L'objectif principal est de favoriser le dialogue direct entre les juges des Etats membres chargés de régler des litiges transfrontières et d'y associer tous les professionnels du droit concernés.
L'innovation la plus importante consiste donc à ouvrir le réseau à ces professions juridiques (avocats ou avoués, sollicitors ou barristers, huissiers de justice, notaires, syndics). Cette ouverture se fera par le biais des ordres professionnels concernés de chaque Etat membre.
Les avantages de cette ouverture pour le réseau et la consolidation de l'espace de justice sont multiples. Le résultat principal escompté est de redynamiser fortement le réseau. Les professions consultées y sont très favorables.
Cette proposition permettra notamment au réseau de mettre en œuvre plus efficacement les nouveaux instruments destinés à faciliter l'accès à la justice vis à vis du public adoptés depuis 2002: les directives sur l'aide judiciaire et l'indemnisation des victimes de la criminalité, le règlement créant une procédure européenne pour le règlement des petits litiges, qui se réfère directement au rôle du réseau en vue de sa bonne application.
La proposition permettra aussi de développer des relations plus étroites entre le réseau et le réseau des Centres européens des consommateurs (ECC-Net) géré par la Direction Générale chargée de la politique de protection des consommateurs de la Commission.

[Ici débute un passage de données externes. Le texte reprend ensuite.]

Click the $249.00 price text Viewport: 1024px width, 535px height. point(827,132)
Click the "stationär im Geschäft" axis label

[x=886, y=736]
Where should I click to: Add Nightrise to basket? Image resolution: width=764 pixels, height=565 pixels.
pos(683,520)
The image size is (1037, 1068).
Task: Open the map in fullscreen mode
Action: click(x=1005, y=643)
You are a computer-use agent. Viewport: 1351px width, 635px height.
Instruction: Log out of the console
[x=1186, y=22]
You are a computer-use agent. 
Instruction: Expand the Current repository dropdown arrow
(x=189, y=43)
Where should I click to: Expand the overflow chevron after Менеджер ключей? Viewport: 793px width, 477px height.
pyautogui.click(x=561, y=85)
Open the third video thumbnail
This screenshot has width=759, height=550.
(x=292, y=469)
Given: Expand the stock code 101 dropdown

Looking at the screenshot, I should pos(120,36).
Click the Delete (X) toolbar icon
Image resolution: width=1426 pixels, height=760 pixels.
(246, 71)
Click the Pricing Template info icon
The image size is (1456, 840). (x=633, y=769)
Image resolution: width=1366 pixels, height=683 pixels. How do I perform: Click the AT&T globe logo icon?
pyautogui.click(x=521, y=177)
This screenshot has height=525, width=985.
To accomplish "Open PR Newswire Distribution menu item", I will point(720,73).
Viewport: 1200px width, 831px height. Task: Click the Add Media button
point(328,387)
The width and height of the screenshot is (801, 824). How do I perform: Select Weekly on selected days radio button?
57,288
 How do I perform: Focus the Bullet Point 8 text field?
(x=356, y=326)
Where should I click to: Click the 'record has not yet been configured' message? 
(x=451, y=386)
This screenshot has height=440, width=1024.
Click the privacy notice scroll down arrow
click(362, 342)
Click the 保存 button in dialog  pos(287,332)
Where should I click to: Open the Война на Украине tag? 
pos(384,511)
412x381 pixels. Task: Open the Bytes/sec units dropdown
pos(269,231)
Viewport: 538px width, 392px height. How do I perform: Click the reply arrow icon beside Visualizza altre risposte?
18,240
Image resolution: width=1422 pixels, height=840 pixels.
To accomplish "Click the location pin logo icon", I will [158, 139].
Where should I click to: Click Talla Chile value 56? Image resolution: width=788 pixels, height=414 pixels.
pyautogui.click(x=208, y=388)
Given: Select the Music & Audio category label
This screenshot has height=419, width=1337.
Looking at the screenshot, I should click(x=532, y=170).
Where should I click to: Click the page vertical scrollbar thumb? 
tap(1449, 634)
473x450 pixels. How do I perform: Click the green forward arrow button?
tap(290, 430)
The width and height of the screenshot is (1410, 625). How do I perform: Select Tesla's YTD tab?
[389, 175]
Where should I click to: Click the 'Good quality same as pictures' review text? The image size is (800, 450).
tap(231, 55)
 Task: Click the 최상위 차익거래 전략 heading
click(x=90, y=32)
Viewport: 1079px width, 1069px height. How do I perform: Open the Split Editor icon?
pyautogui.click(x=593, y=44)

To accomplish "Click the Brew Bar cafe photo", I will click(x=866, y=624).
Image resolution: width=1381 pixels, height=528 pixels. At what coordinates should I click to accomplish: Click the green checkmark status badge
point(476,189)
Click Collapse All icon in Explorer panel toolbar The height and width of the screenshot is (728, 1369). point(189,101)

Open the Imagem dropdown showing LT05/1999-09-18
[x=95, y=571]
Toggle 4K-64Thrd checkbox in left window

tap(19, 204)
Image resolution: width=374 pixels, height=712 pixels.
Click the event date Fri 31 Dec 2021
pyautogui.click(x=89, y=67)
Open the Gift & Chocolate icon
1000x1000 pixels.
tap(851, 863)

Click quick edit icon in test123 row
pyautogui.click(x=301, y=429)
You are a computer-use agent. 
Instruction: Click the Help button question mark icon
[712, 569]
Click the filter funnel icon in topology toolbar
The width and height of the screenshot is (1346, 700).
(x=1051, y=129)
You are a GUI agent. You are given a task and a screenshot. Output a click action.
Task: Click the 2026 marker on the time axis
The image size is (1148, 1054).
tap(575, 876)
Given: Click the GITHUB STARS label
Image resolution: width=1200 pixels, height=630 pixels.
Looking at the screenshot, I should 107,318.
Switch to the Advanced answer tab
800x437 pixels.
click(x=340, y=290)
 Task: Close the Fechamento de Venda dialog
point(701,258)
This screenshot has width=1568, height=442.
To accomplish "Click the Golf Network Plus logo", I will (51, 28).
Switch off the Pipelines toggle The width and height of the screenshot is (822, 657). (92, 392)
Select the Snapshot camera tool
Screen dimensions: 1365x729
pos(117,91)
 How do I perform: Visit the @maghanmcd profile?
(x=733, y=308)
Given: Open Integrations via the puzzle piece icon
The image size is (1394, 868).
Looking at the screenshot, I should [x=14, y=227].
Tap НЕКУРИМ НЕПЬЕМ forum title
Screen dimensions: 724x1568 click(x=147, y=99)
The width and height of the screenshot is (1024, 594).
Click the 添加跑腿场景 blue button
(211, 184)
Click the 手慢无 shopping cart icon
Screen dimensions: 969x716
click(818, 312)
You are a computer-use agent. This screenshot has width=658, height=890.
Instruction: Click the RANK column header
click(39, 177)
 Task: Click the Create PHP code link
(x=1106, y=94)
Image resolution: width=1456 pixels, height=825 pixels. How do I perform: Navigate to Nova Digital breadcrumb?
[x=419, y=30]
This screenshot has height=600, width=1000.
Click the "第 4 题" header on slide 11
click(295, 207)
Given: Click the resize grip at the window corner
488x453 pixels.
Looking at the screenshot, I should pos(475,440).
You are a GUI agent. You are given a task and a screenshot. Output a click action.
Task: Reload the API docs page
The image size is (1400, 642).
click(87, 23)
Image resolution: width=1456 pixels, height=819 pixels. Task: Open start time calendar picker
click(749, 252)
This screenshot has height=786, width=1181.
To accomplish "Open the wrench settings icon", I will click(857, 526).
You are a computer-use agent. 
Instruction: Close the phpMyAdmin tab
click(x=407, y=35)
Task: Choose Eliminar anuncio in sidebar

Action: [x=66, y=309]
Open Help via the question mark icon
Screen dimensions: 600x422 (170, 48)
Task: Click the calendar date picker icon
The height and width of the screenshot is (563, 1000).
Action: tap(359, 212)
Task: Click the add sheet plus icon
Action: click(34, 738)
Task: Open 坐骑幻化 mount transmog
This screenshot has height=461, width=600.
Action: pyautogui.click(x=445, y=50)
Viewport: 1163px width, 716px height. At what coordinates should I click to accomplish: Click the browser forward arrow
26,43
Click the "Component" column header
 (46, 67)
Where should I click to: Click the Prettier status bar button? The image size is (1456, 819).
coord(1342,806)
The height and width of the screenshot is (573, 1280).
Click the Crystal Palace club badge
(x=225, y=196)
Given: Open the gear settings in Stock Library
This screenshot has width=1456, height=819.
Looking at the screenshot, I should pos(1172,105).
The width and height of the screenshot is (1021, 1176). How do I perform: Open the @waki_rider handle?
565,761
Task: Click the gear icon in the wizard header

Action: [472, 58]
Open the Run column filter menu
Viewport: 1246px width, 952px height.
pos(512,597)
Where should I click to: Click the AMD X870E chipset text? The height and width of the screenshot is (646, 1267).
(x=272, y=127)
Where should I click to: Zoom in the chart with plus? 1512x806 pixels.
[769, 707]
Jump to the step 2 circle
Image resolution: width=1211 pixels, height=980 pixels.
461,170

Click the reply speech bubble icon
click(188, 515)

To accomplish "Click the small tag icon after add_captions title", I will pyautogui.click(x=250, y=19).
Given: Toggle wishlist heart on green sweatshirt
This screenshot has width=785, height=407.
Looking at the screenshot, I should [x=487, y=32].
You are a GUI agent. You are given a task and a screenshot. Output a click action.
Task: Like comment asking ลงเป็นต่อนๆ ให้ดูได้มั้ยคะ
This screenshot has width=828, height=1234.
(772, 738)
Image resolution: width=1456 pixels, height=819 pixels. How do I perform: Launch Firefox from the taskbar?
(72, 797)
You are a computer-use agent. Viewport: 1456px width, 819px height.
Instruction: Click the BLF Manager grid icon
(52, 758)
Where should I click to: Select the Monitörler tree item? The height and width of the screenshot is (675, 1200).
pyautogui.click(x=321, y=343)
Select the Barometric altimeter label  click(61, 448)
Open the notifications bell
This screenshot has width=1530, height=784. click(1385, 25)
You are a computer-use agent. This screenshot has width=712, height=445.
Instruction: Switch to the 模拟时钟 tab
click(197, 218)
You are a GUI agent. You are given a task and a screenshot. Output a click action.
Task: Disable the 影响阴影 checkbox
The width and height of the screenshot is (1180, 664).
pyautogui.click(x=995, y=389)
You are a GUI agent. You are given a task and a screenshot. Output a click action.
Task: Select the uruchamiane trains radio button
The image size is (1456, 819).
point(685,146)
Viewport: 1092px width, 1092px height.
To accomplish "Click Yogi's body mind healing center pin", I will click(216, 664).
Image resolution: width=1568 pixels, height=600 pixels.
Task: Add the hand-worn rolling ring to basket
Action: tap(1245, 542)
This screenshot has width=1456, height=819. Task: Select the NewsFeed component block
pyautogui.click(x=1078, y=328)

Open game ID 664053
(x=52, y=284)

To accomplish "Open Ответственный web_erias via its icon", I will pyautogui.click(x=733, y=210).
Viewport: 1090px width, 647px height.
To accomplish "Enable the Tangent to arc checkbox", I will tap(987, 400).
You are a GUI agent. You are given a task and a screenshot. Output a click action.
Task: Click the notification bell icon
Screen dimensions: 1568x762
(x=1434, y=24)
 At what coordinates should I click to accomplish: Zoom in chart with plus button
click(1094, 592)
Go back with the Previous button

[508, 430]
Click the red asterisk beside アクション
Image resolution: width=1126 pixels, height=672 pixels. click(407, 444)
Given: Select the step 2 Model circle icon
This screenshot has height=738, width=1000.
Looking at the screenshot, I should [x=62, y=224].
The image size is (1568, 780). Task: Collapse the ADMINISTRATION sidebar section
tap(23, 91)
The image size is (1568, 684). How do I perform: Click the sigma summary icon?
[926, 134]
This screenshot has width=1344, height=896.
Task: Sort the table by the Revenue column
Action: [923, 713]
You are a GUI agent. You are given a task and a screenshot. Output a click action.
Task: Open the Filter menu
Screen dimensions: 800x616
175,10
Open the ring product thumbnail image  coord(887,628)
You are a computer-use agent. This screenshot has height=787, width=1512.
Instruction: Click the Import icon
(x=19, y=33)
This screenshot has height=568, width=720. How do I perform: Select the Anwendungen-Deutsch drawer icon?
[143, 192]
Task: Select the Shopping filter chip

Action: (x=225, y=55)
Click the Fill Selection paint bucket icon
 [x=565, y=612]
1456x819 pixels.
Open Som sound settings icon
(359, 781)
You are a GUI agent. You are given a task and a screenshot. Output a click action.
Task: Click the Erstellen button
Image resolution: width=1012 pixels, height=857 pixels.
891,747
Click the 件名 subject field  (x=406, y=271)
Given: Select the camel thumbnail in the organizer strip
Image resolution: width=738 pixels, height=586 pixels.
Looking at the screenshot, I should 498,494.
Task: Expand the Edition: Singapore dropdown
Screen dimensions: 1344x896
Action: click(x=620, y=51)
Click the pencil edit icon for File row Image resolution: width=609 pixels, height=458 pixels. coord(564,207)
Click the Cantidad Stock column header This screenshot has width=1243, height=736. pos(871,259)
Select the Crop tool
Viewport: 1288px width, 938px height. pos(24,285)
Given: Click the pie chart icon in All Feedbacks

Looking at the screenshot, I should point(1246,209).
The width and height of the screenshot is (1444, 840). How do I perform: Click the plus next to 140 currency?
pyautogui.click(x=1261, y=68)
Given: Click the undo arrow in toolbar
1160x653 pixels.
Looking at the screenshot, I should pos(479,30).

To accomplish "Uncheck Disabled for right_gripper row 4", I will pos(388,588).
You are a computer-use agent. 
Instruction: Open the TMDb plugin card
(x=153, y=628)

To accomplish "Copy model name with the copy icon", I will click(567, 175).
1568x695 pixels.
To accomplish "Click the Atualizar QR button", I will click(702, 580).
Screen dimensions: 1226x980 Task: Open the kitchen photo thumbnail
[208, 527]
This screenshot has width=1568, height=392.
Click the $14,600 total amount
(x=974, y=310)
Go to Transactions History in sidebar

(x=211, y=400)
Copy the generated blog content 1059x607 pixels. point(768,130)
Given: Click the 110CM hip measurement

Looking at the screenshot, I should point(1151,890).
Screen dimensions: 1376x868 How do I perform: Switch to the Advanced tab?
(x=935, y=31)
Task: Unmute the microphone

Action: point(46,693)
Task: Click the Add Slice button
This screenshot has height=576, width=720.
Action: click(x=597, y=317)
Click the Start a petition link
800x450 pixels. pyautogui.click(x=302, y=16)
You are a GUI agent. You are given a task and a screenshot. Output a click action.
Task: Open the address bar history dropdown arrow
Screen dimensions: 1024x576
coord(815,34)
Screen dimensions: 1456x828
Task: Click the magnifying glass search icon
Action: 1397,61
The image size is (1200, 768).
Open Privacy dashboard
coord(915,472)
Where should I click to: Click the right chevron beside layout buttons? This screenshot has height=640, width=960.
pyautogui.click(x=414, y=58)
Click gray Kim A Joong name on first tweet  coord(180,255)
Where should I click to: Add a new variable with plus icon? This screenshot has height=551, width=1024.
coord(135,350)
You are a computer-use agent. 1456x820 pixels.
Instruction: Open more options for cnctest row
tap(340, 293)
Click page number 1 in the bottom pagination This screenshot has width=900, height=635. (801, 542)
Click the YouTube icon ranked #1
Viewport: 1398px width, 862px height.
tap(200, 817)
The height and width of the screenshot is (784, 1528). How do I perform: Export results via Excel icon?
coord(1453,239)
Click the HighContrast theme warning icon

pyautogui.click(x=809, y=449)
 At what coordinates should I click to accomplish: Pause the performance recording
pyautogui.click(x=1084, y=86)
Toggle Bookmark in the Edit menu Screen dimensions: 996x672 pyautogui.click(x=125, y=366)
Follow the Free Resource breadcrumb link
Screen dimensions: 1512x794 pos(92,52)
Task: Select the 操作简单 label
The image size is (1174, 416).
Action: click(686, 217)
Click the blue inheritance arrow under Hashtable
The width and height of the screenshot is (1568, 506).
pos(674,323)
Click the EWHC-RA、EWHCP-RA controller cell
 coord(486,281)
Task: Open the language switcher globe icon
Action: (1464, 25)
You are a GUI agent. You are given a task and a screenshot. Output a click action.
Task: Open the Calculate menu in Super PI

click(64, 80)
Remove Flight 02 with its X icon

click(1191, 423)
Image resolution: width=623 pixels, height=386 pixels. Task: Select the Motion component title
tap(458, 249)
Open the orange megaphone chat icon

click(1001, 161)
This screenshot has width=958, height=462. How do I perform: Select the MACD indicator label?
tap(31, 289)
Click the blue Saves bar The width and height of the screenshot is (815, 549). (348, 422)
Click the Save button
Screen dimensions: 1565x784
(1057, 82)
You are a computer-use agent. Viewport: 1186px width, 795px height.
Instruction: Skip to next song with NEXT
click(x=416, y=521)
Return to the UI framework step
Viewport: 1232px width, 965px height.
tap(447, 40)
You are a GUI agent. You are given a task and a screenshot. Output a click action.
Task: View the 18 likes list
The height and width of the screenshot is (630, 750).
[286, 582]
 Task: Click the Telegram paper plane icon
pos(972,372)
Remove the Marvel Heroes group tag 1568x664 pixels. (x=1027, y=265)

[1] JO L 174 du 27.6.2001, p. 25
[2] COM (2006) 203 final, SEC (2006) 579 final
[3] Directive sur l'aide judiciaire applicable depuis le 30 novembre 2004, règlement "Bruxelles II bis" le 1er mars 2005, directive sur l'indemnisation des victimes de la criminalité le 1er janvier 2006, règlement sur le titre exécutoire européen le 21 octobre 2005, règlement instituant une procédure européenne d'injonction de payer applicable à partir du 12 décembre 2008, règlement instituant une procédure européenne pour le règlement des petits litiges applicable à compter du 1er janvier 2009, règlement Rome II sur la loi applicable aux obligations non contractuelles à compter du 11 janvier 2009, règlement révisant le règlement sur la transmission des actes à compter du 13 novembre 2008, ainsi que la directive sur certains aspects de la médiation en matière civile et commerciale du 21 mai 2008 et le règlement Rome I sur la loi applicable aux obligations contractuelles en cours d'adoption.